How to complete this task
Check each line of the entries for "title" and report the ones that have it.

Source records
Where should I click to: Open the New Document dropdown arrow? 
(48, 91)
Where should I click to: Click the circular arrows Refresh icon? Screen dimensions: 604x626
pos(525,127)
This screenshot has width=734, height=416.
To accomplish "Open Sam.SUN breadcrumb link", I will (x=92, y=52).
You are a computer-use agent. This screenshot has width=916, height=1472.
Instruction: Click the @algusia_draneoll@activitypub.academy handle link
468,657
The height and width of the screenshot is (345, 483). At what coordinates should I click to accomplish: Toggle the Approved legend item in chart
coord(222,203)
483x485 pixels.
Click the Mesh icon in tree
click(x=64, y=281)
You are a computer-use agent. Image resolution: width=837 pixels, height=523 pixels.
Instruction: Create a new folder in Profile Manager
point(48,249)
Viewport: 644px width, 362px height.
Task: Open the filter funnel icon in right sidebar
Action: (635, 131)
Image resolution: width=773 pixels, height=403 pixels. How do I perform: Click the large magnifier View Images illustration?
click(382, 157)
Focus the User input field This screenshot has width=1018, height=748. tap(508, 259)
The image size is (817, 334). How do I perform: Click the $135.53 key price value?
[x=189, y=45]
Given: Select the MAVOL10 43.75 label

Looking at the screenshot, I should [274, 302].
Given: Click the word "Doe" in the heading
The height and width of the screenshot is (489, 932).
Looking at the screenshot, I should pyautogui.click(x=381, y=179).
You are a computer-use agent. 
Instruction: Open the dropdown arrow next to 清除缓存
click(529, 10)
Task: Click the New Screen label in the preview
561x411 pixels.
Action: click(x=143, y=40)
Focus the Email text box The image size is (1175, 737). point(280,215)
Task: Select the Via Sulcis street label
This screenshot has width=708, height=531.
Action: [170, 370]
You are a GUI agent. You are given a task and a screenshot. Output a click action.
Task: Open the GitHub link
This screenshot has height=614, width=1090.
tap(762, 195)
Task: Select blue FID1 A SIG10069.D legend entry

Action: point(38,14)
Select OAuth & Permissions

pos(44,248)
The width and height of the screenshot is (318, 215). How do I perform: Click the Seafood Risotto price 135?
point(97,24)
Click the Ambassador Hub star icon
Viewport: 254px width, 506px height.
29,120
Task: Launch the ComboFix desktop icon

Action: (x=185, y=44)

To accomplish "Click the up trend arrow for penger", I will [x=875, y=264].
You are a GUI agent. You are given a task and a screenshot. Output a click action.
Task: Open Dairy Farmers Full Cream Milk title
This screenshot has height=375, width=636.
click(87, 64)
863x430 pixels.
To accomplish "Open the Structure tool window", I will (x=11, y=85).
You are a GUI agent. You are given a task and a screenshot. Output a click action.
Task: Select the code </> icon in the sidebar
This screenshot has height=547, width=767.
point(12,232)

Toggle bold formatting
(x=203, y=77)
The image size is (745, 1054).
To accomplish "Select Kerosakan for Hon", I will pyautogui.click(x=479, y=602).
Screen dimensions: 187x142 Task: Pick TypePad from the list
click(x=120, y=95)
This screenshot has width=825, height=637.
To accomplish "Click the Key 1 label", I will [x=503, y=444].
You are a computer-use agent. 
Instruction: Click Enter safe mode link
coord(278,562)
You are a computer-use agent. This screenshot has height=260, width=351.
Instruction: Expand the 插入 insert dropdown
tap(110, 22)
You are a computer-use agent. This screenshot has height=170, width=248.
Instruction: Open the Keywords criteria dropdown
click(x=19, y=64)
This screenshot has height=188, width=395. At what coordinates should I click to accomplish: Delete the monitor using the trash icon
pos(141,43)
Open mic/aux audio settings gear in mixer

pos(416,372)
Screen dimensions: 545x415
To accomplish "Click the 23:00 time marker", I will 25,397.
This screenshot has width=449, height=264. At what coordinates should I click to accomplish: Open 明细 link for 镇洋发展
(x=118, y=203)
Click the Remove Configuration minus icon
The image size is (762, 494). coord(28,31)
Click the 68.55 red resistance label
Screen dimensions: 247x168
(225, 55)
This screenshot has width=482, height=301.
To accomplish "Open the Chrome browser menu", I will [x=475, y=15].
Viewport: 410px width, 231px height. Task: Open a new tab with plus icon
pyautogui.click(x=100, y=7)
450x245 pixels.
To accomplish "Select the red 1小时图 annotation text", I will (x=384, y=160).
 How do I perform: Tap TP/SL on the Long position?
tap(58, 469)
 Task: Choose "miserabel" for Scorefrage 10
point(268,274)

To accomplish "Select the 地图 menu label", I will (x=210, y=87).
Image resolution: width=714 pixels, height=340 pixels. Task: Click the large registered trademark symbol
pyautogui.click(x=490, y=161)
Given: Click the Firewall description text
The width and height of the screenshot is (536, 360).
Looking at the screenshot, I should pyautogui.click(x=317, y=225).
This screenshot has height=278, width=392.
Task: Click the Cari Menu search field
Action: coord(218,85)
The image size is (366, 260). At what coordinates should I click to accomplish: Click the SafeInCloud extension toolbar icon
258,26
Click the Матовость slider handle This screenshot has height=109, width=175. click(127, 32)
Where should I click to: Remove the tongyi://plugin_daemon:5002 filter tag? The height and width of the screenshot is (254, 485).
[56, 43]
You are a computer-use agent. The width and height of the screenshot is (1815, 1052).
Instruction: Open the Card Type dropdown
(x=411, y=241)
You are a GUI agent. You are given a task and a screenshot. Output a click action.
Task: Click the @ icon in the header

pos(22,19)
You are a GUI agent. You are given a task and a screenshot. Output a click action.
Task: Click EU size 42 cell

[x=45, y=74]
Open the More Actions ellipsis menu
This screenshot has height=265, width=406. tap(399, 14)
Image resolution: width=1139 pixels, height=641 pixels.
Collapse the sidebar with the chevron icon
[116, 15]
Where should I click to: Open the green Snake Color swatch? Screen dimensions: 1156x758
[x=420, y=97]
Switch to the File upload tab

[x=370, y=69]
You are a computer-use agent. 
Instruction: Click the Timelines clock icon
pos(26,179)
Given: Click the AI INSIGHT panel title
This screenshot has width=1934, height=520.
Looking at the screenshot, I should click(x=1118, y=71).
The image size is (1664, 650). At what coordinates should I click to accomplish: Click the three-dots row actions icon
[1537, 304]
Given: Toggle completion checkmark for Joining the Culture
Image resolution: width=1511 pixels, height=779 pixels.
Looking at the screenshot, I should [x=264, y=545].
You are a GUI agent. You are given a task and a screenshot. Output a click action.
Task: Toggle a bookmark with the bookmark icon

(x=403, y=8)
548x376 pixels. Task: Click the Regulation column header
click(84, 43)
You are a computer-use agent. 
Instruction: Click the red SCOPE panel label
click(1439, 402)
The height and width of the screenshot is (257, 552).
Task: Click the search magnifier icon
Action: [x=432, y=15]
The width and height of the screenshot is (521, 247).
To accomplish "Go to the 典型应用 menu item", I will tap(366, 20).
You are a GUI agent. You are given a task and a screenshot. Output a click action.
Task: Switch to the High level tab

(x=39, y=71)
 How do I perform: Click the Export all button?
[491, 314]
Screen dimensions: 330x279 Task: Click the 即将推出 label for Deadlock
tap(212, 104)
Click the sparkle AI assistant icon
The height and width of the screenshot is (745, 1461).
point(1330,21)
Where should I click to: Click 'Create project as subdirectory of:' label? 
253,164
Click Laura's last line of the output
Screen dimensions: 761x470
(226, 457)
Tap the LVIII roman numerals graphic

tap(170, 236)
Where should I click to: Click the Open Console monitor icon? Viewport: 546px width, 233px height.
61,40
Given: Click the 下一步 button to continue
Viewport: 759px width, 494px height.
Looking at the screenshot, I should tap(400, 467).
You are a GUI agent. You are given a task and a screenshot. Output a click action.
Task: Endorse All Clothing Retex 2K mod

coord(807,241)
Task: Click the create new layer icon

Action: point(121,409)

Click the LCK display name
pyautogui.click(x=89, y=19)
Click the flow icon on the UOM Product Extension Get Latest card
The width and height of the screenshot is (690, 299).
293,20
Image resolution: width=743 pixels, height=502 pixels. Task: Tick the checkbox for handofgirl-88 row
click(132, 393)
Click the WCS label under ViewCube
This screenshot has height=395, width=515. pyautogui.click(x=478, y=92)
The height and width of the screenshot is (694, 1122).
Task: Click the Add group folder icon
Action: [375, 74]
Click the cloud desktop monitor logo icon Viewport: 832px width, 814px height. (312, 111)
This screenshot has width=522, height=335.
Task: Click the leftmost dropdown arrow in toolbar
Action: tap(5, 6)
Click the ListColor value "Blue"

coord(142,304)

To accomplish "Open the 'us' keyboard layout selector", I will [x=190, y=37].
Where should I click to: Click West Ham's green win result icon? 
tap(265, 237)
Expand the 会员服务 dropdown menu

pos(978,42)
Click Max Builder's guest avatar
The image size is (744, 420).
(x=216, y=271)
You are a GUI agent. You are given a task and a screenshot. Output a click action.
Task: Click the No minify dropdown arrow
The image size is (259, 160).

Result for this task
Task: Open Dairy Farmers Full Cream Milk title
Given: Click the AI INSIGHT panel title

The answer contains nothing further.